Interrogating a Multiscale/Multifactorial Model of Breast-Conserving Therapy

Treatment of most women with early-stage breast cancer does not require removal of the entire breast; up to 70% of affected women can be effectively and safely treated by breast-conserving therapy (BCT)—surgical removal of the tumor only (lumpectomy), followed by radiation of the remaining breast tissue. Unfortunately, the final contour and cosmesis of the treated breast is suboptimal in approximately 30% of patients.

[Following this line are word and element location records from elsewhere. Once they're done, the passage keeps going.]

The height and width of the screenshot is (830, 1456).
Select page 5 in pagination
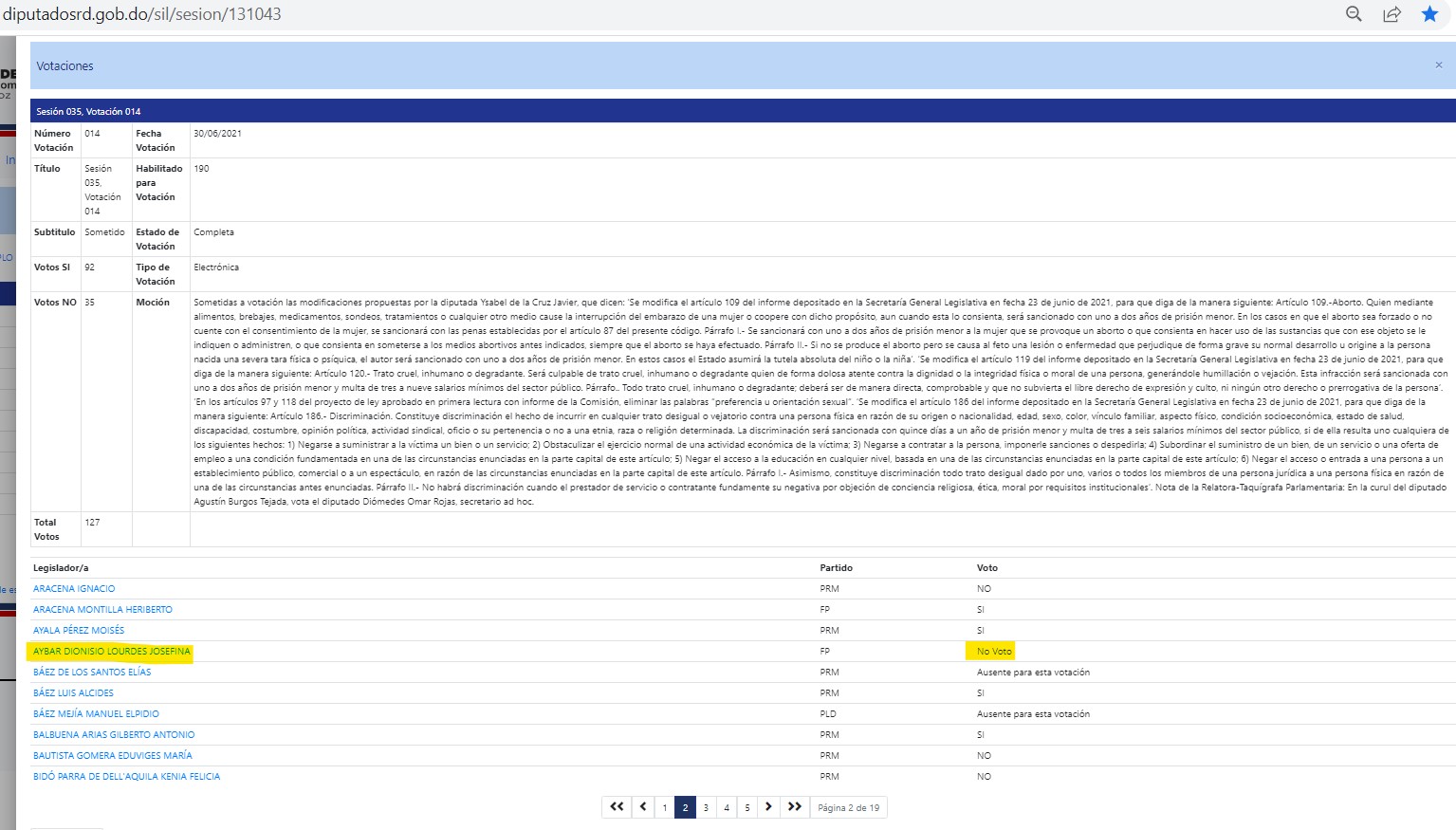pyautogui.click(x=747, y=807)
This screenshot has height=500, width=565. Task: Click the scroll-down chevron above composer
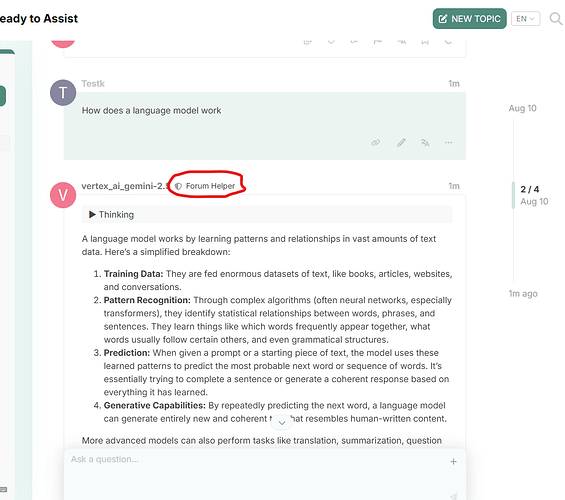click(282, 423)
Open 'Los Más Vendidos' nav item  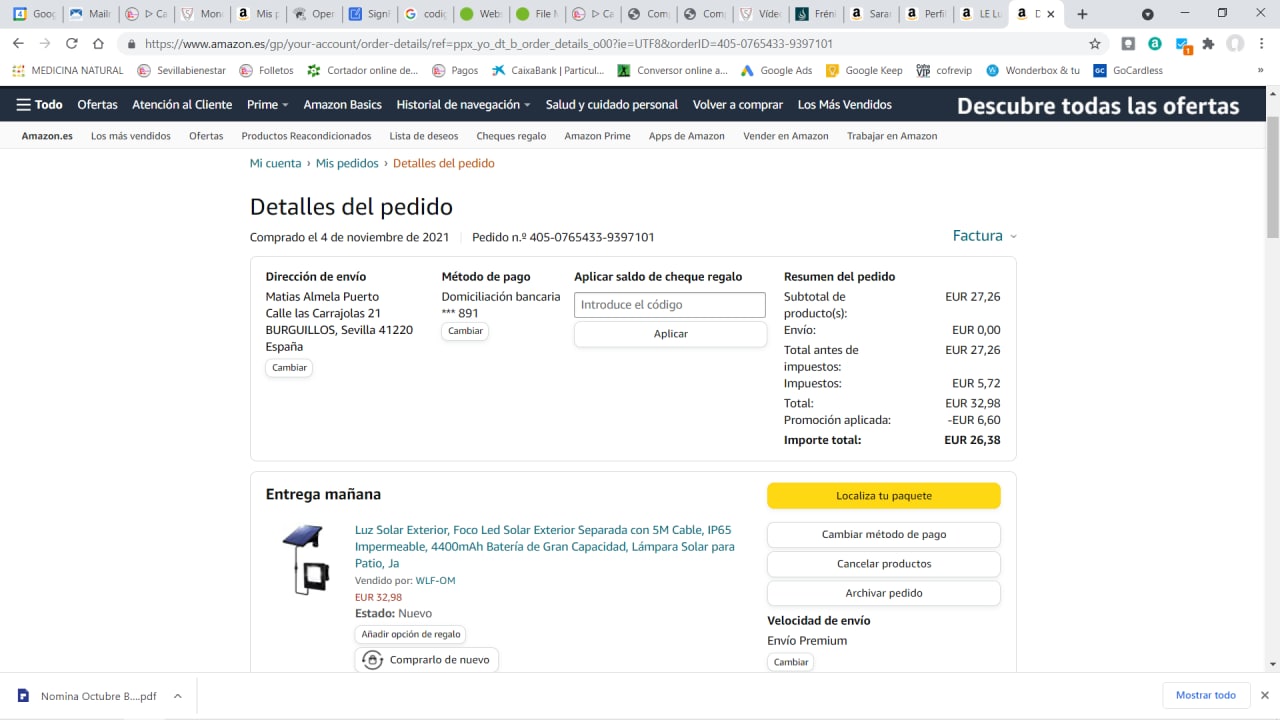(x=844, y=105)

Figure 2. Multiscale/multifactorial model of breast-conserving therapy.
The ability to accurately predict breast contour after BCT for breast cancer could significantly improve patient decision-making regarding the choice of surgery for breast cancer. Our overall hypothesis is that the complex interplay among mechanical forces—gravity, constitutive laws of breast tissue distribution, inflammation induced by radiotherapy, and internal stress generated by the healing process—plays a dominant role in determining the success or failure of lumpectomy in preserving the breast contour and cosmesis. 

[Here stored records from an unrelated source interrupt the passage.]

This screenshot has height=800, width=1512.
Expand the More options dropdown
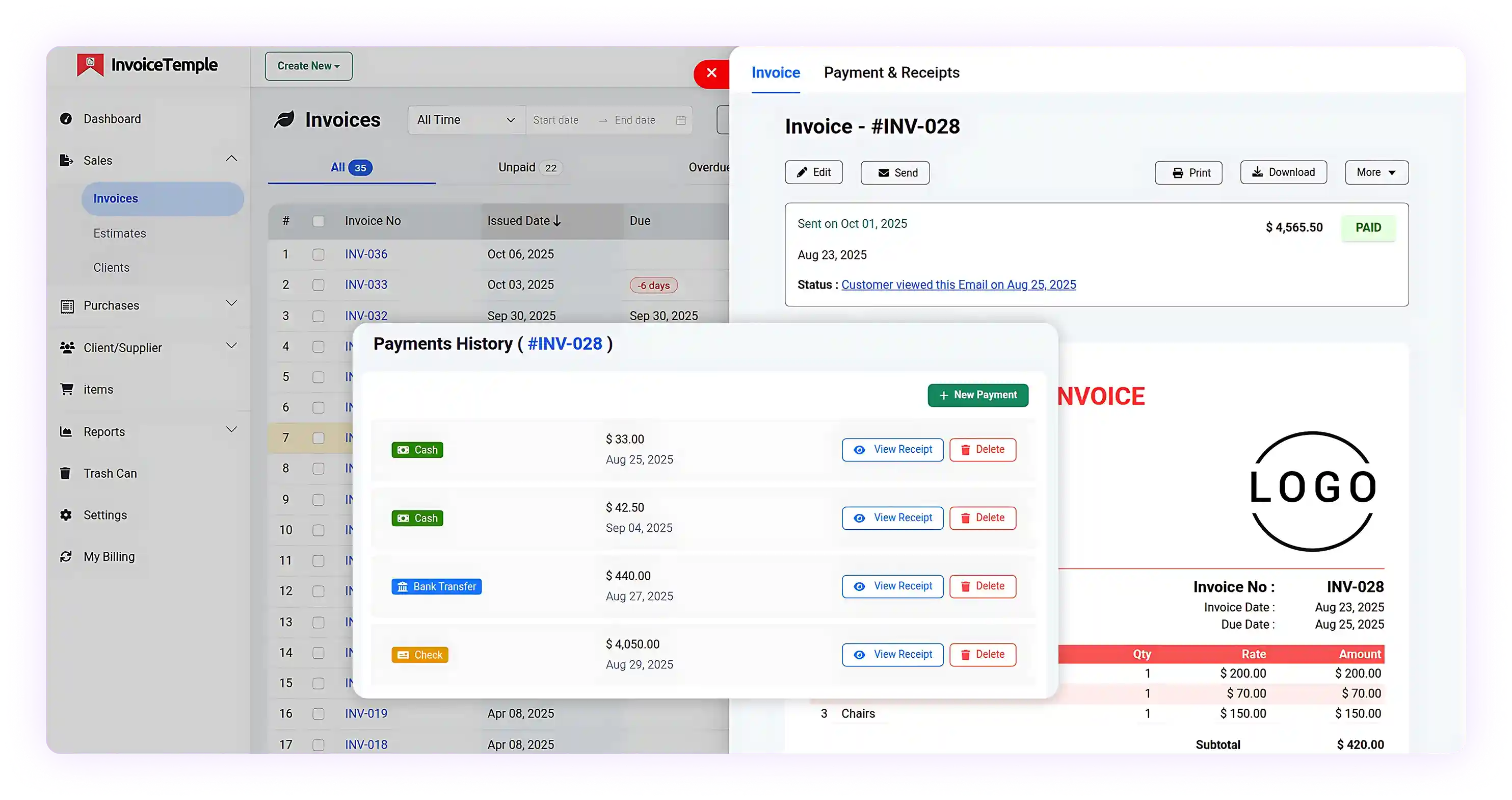(x=1376, y=172)
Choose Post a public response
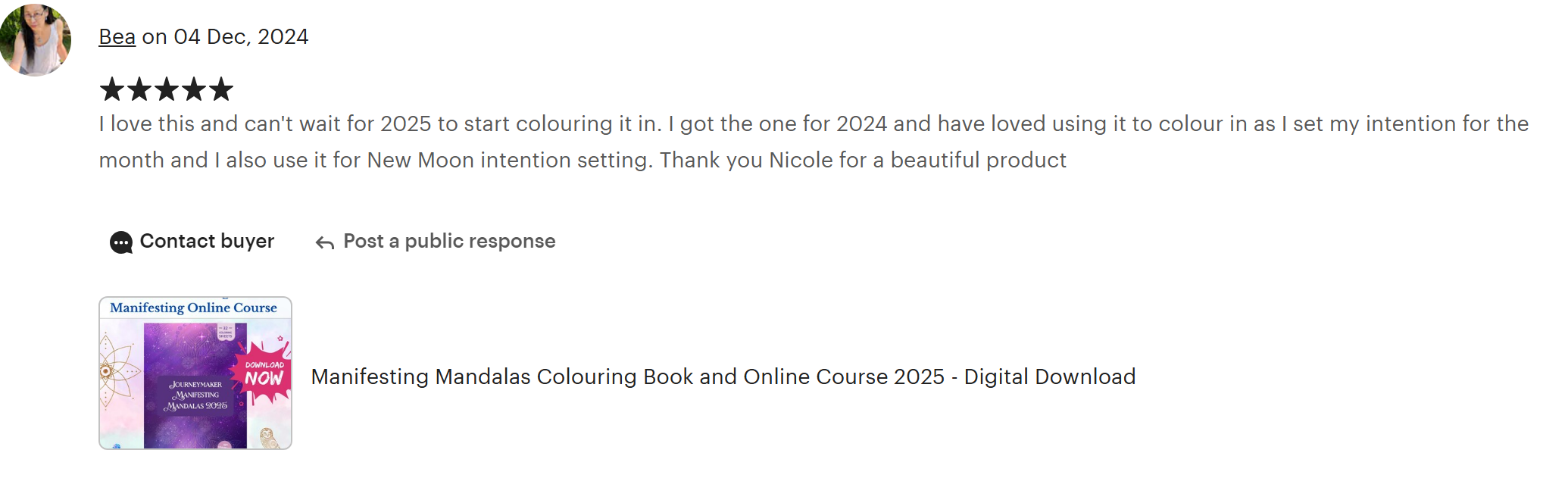 coord(449,241)
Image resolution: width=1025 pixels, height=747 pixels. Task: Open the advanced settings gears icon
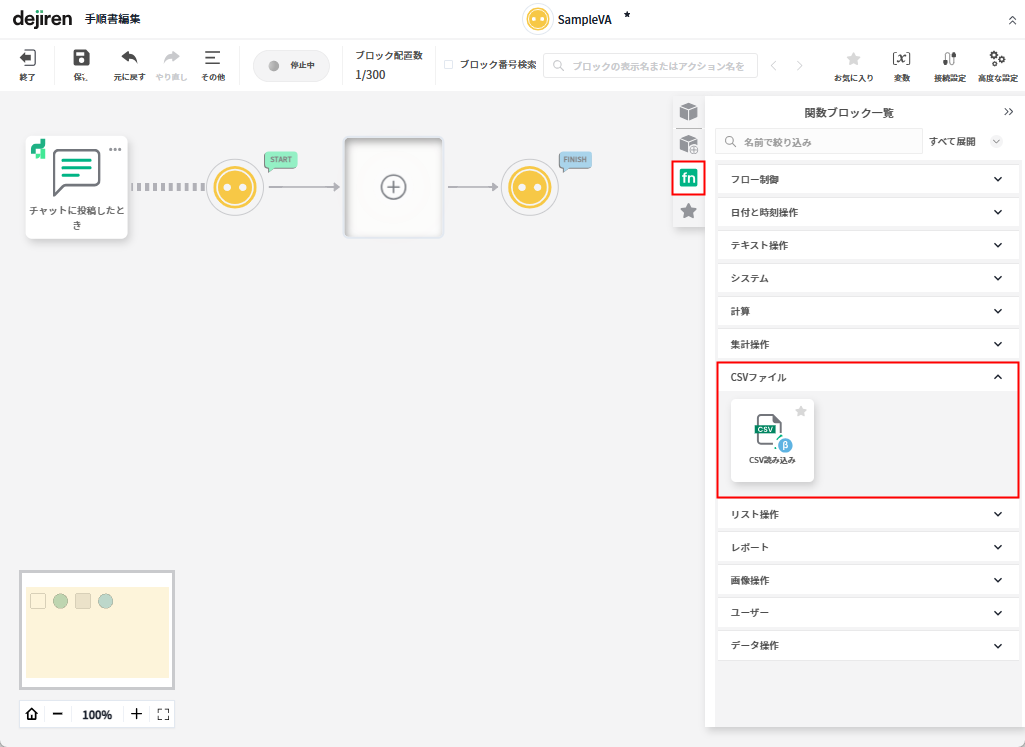point(997,59)
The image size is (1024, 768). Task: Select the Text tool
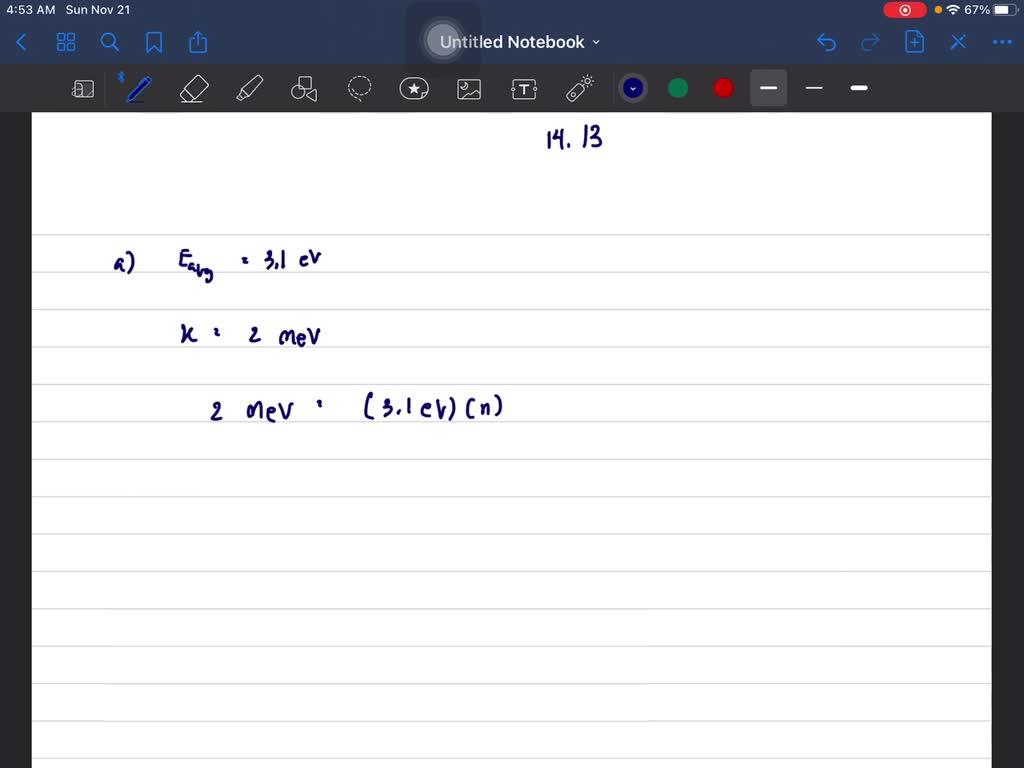point(524,88)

As shown in our initial patient study, even in the ideal situation of excellent cosmetic outcome, this problem requires multiscale modeling [4, 5]. We propose a method for deciding which component of the model works best for each phase of healing, and what parameters should be considered dominant and patient-specific. See Figure 2.

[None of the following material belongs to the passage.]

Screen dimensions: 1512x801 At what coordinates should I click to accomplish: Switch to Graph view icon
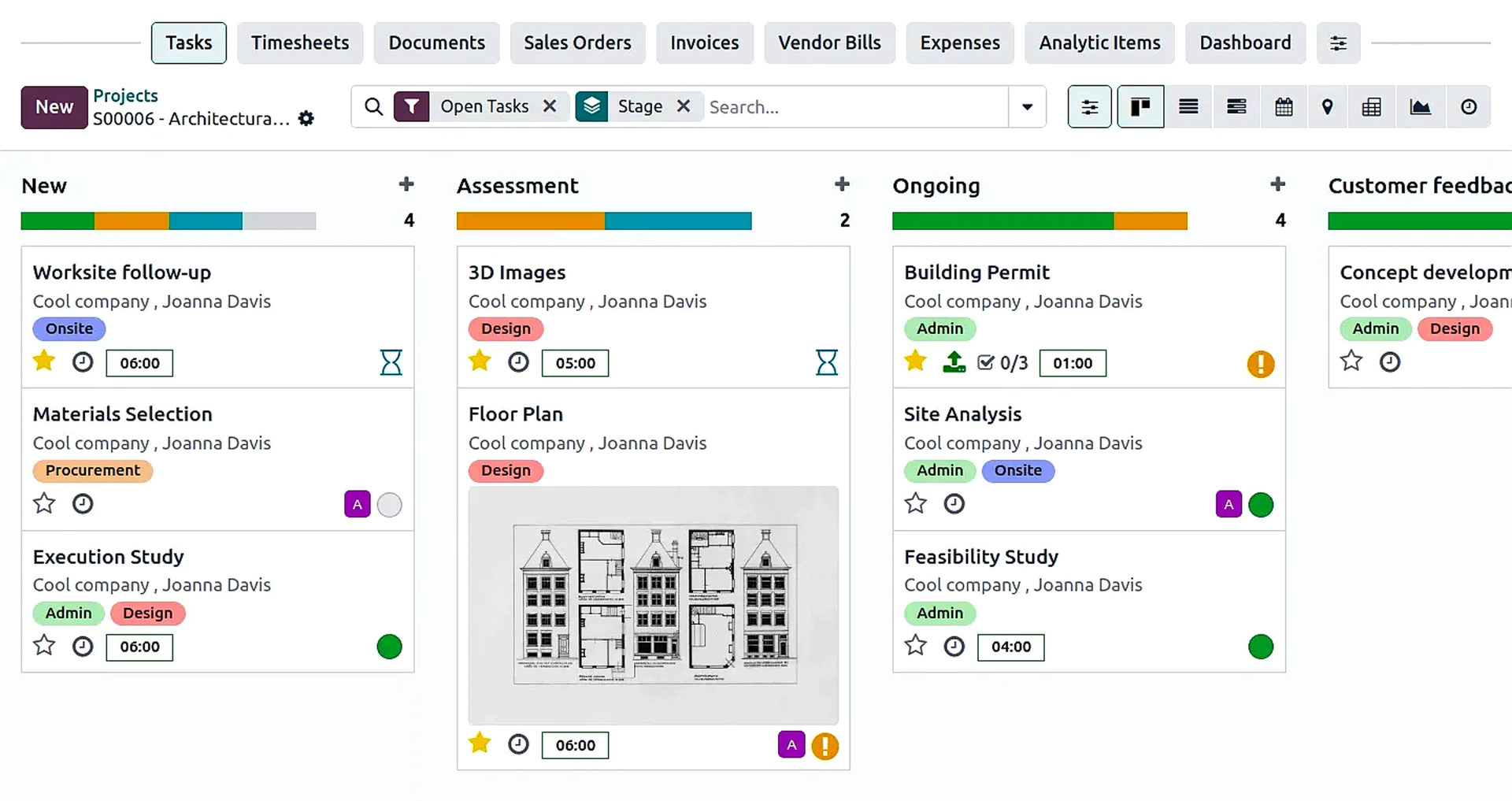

We refer interested readers to our book series and journal to provide many more examples of the promises of computational surgery that should apply in virtually every field of surgery.

References
[1] Th. Colin, F. Cornelis, J. Jouganous, J. Palussière, and O. Saut, Patient-specific simulation of tumor growth, response to the treatment, and relapse of a lung metastasis: A clinical case, J. Comput. Surgery, 2:1 (2015).
[2] F. Cornelis, O. Saut, P. Cumsille, D. Lombardi, A. Iollo, J. Palussière, and T. Colin, In vivo mathematical modeling of tumor growth from imaging data: Soon to come in the future? Diagnostic and Interventional Imaging, 94:6 (June 2013), 571–574.
[3] M. Garbey, B. Bass, S. Berceli, C. Collet, and P. Cerveri, Computational Surgery and Dual Training: Computing, Robotics and Imaging, Springer Verlag, New York, 2014. 
[4] M. Garbey, R. Salmon, D. Thanoon, and B. Bass, Multiscale modeling and distributed computing to predict cosmesis outcome after a lumpectomy, J. Comput. Phys., 244 (2013), 321–335.
[5] R. Salmon, M. Garbey, L.W. Moore, and B.L. Bass, Interrogating a multifactorial model of breast conserving therapy with clinical data, to appear in PLOS1.


Thierry Colin and Olivier Saut are professors in the Institut de Mathématiques de Bordeaux at the Université de Bordeaux and researchers at INRIA. Marc Garbey is a professor in the department of biology and biochemistry at the University of Houston, director of research at the Methodist Institute for Technology Innovation and Education at Houston Methodist Hospital, and a professor at the Laboratoire des Sciences de l’Ingénieur pour l’Environnement of the Université de La Rochelle, France.